Understand this: When PwC prepares a report for the health insurance industry projecting, in the Wall Street Journal's words, that "the Senate Finance Committee’s big health-care bill would raise health insurance premiums by thousands of dollars a year," one can be confident that it is based on exhaustively researched and thoroughly reviewed work.

Actually, not so much.

the PwC study itself states that "[t]he reform packages under consideration have other provisions that we have not included in this analysis. We have not estimated the impact of the new subsidies on the net insurance cost to households." And as Len Nichols of the New America Foundation details, the study contains questionable assumptions -- that all Medicare savings will be converted into private sector cost shifts, and that premium growth in the absence of reform will be the same as per capita health care cost growth.
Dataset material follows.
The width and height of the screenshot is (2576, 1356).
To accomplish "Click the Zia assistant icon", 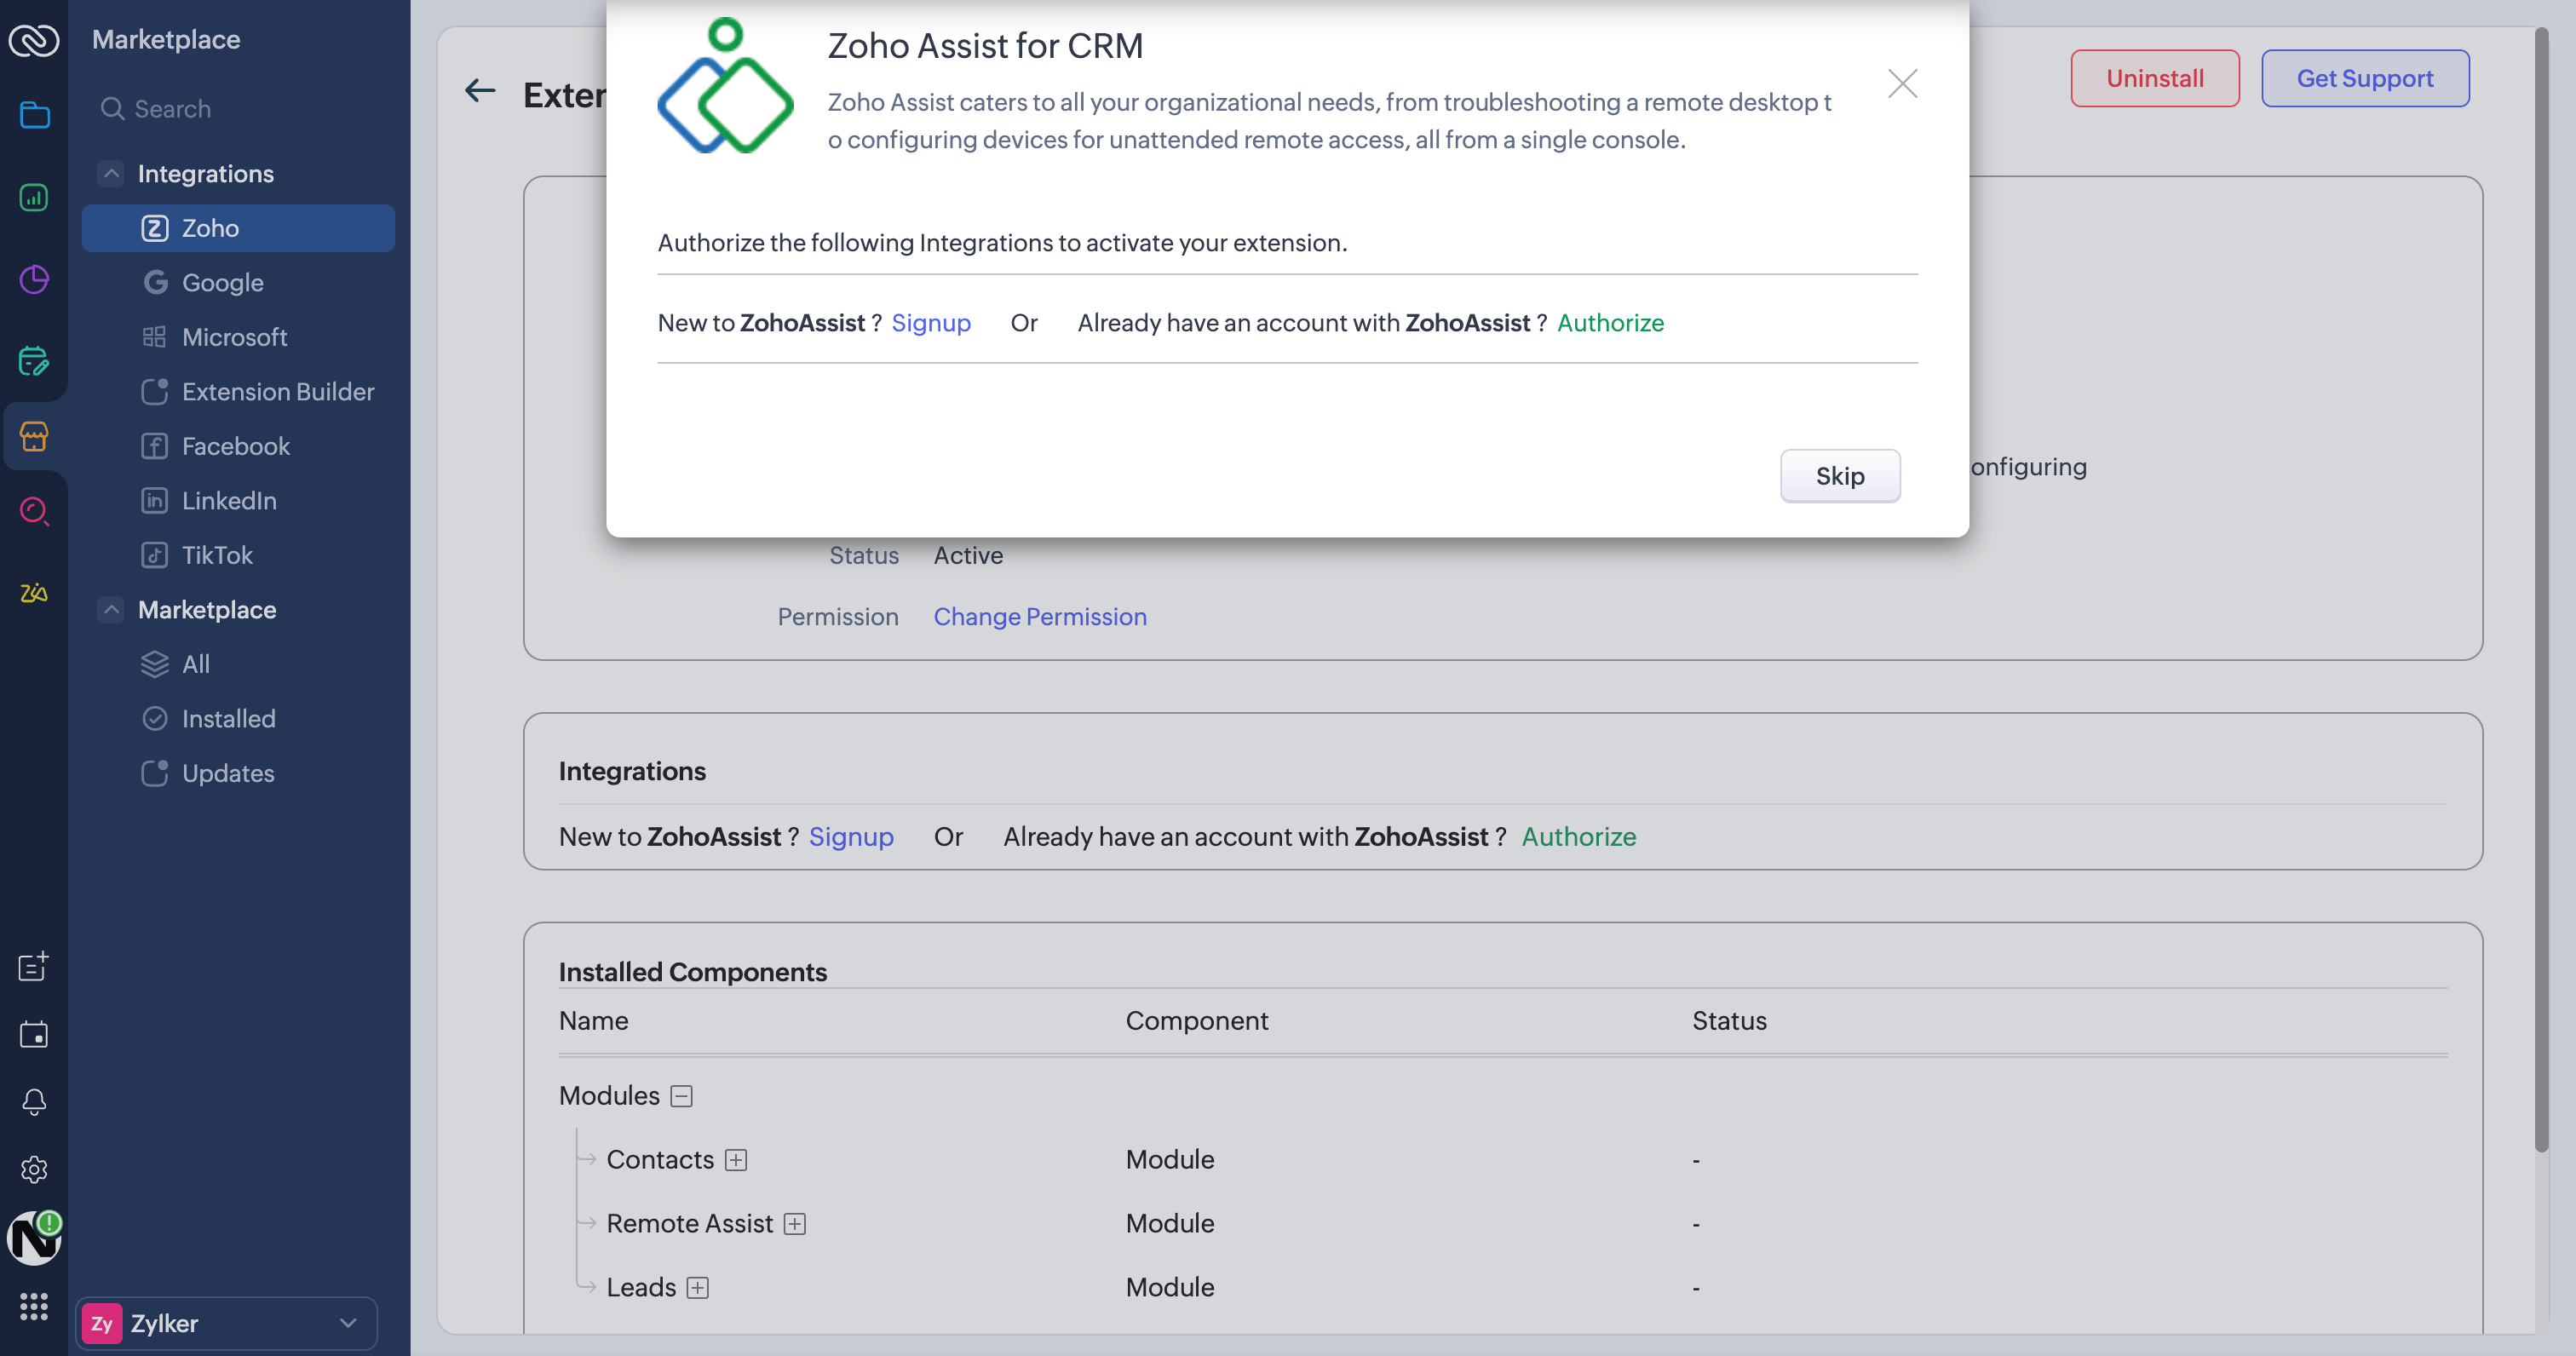I will click(34, 593).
Further, the thoroughness of the PwC study was debunked by, er, PwC:

America's Health Insurance Plans engaged PricewaterhouseCoopers to prepare a report that focused on four components of the Senate Finance Committee proposal:

-- Insurance market reforms and consumer protections that would raise health insurance premiums for individuals and families if the reforms are not coupled with an effective coverage requirement.
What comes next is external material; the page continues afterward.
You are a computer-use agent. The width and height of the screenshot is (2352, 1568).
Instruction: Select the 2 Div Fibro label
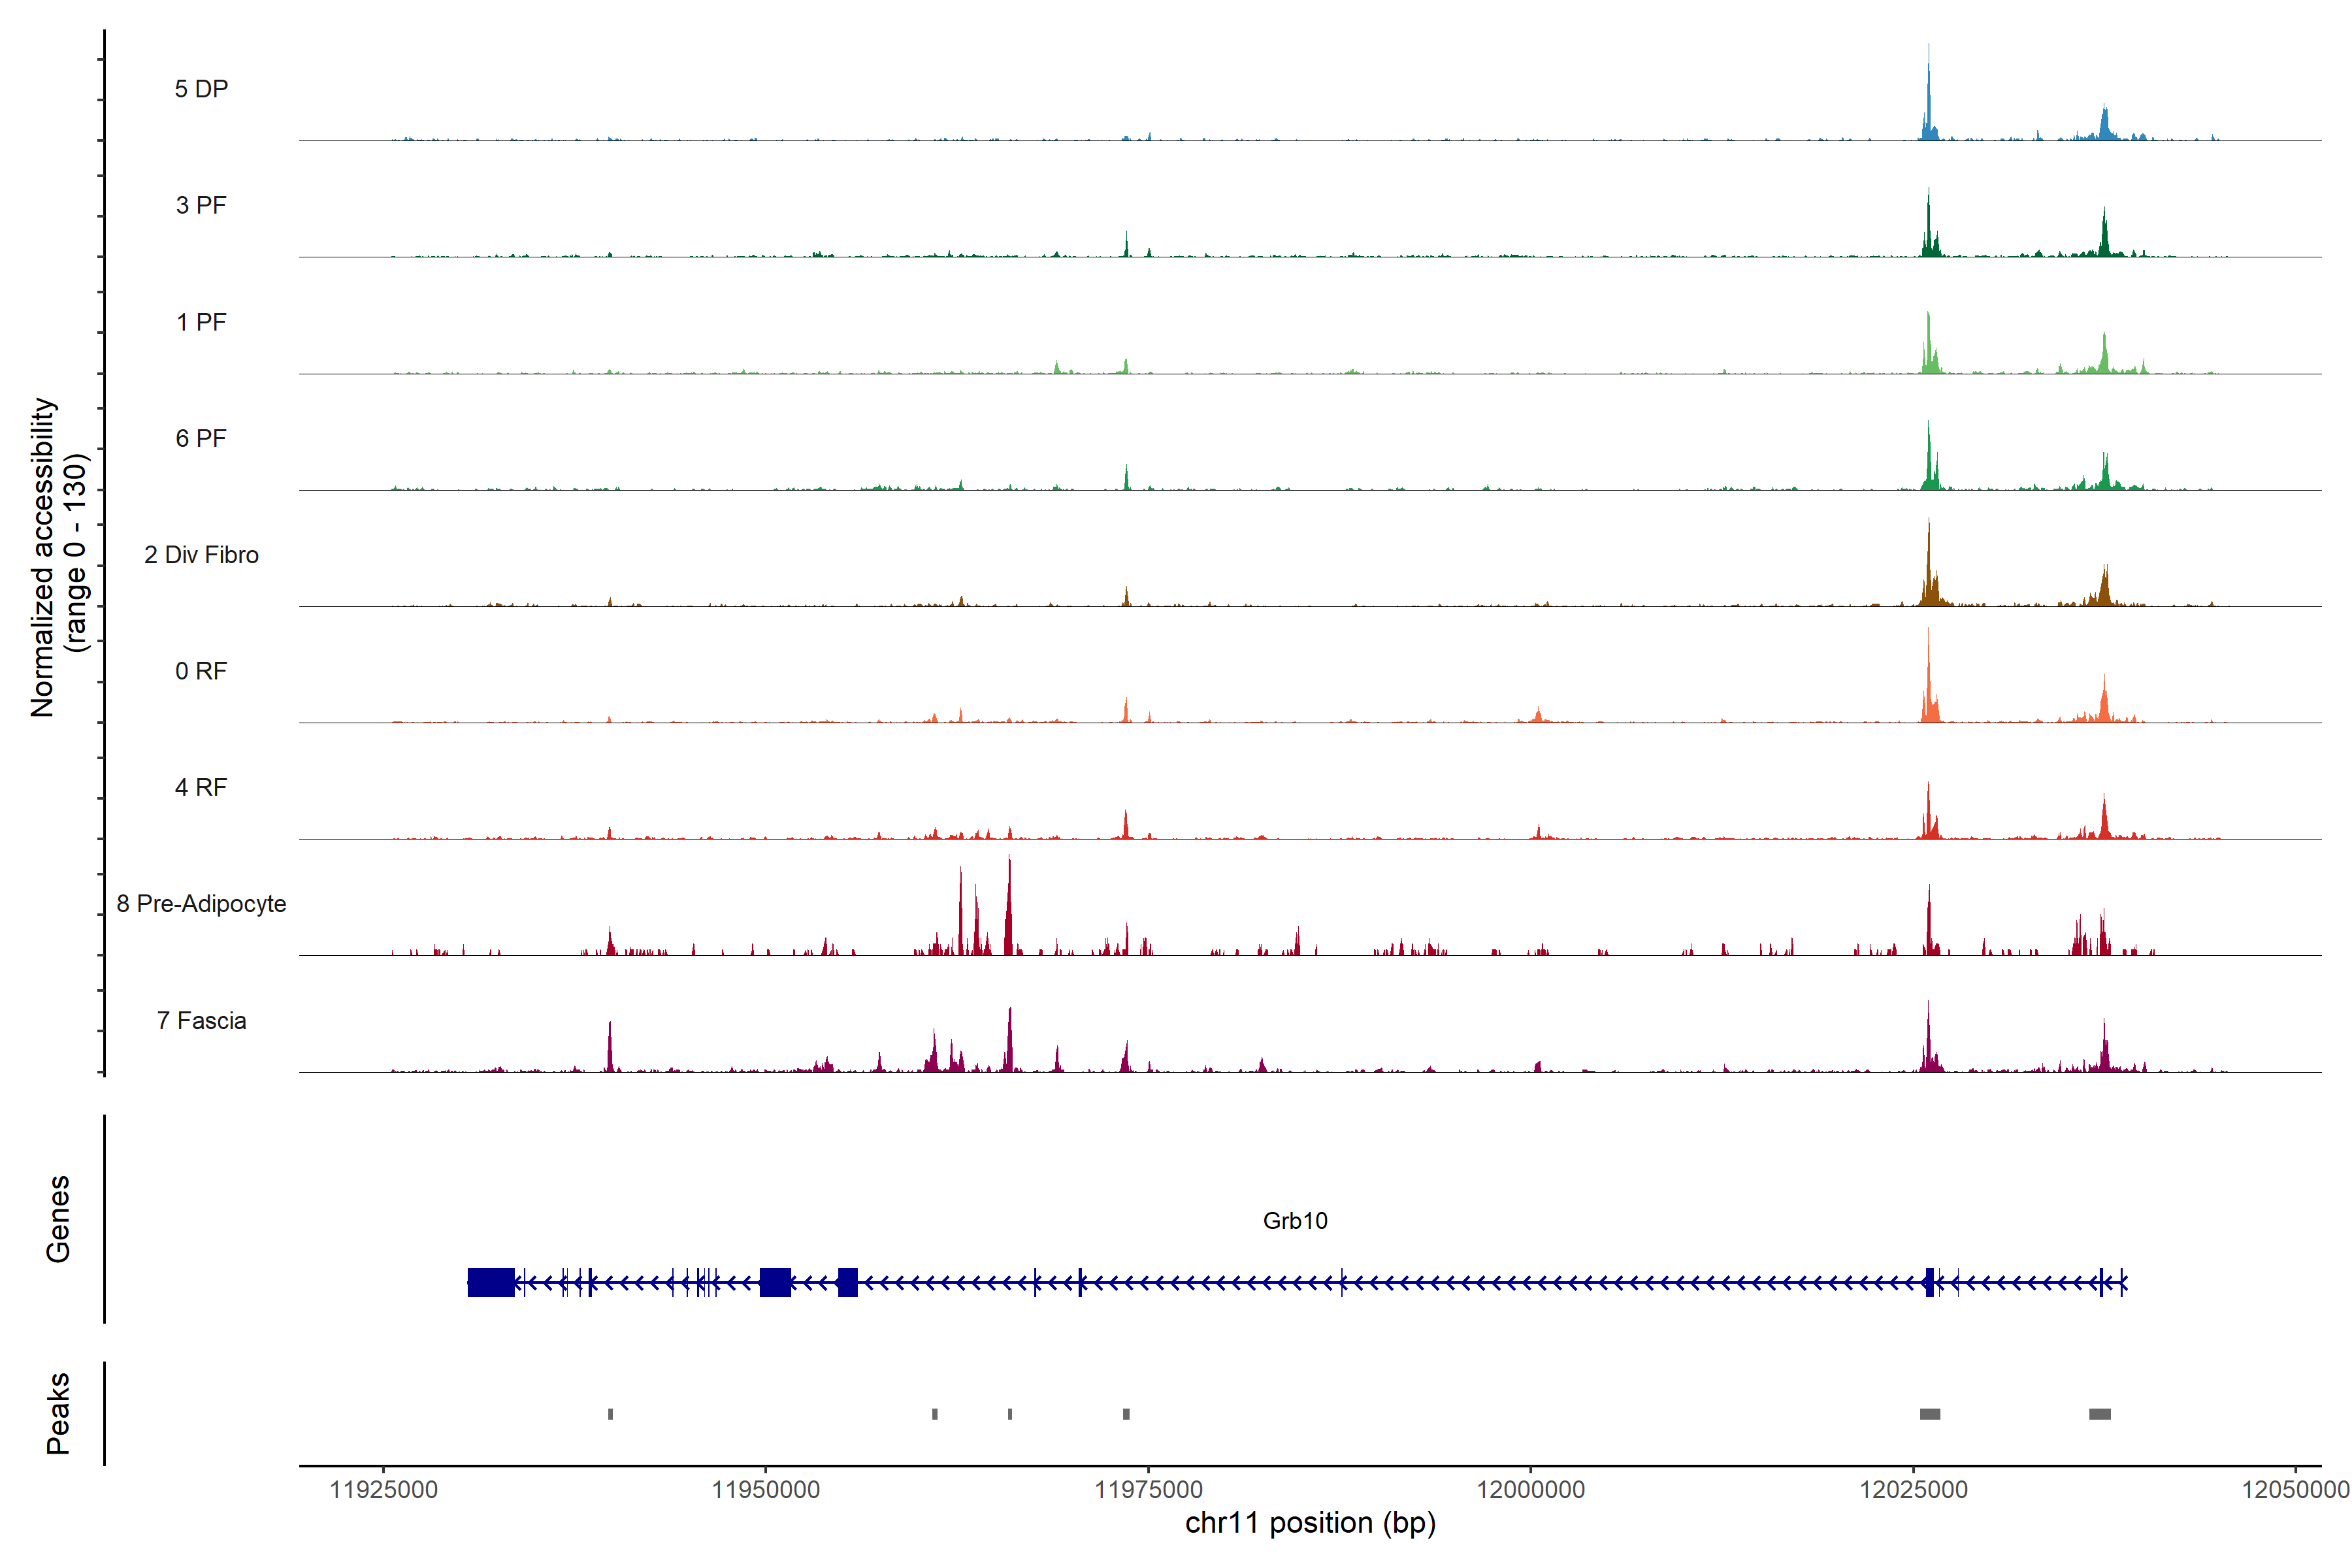201,555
-- An excise tax on employer-sponsored high value health plans.

-- Cuts in payment rates in public programs that could increase cost shifting to private sector businesses and consumers.

-- New taxes on health sector entities.

The analysis concluded that collectively the four provisions would raise premiums for private health insurance coverage. As the report itself acknowledges, other provisions that are part of health reform proposals were not included in the PwC analysis. The report stated on page 1:

"The reform packages under consideration have other provisions that we have not included in this analysis. We have not estimated the impact of the new subsidies on the net insurance cost to households. Also, if other provisions in health care reform are successful in lowering costs over the long term, those improvements would offset some of the impacts we have estimated."

As the Washington Post's Ezra Klein summed up: "In other words, PWC is saying that AHIP paid it to focus on four parts that AHIP didn't like and ignore everything else in the bill. On Page 1, PWC embedded a disclaimer essentially admitting that their report was woefully inadequate."